Apply what you read:
a – List every field label that appears under the "Personal information" heading in the Neville Huxford profile.
b – Extend the Neville Huxford profile by writing what comes after its final sentence.

Extracted text:
• • •

Neville Huxford

Personal information
- Full name: Neville Alfred Huxford
- Born: 27 October 1937 Wellington, New Zealand
- Died: 21 November 2006 (aged 69) Auckland, New Zealand
- Batting: Right-handed
- Bowling: Right-arm medium-fast

Domestic team information
- 1964/65–1966/67: Wellington
- 1967/68–1969/70: Canterbury

Career statistics
| Competition | First-class |
| Matches | 31 |
| Runs scored | 109 |
| Batting average | 8.38 |
| 100s/50s | 0/0 |
| Top score | 19 |
| Balls bowled | 7,072 |
| Wickets | 101 |
| Bowling average | 23.95 |
| 5 wickets in innings | 5 |
| 10 wickets in match | 0 |
| Best bowling | 7/95 |
| Catches/stumpings | 13/– |
- Source: Cricinfo, 28 February 2018

= Neville Huxford =

New Zealand cricketer

Neville Alfred Huxford (27 October 1937 – 21 November 2006) was a cricketer who played first-class cricket for Wellington and Canterbury in New Zealand from 1965 to 1970.

• • •

The data:
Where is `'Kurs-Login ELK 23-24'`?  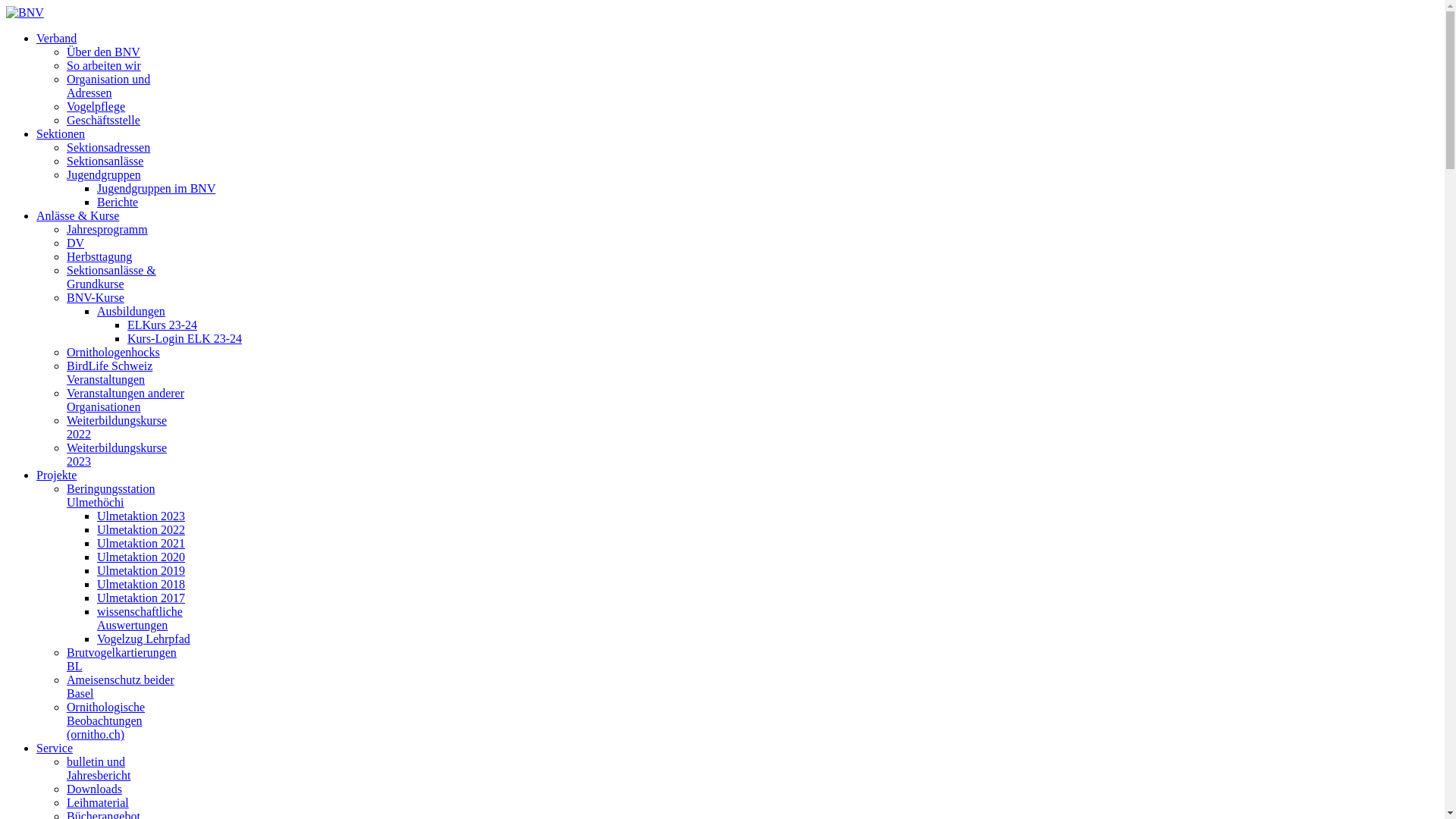
'Kurs-Login ELK 23-24' is located at coordinates (127, 337).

• • •

Answers by task:
a – Full name, Born, Died, Batting, Bowling

b –
Huxford was a consistent pace bowler throughout his career, but he never excelled the figures he achieved in his first two matches. On his first-class debut in January 1965 he took 7 for 95 in the first innings for Wellington against the touring Pakistan team. In his next match a week later, his first in the Plunket Shield, he took 6 for 38 in the first innings against Auckland.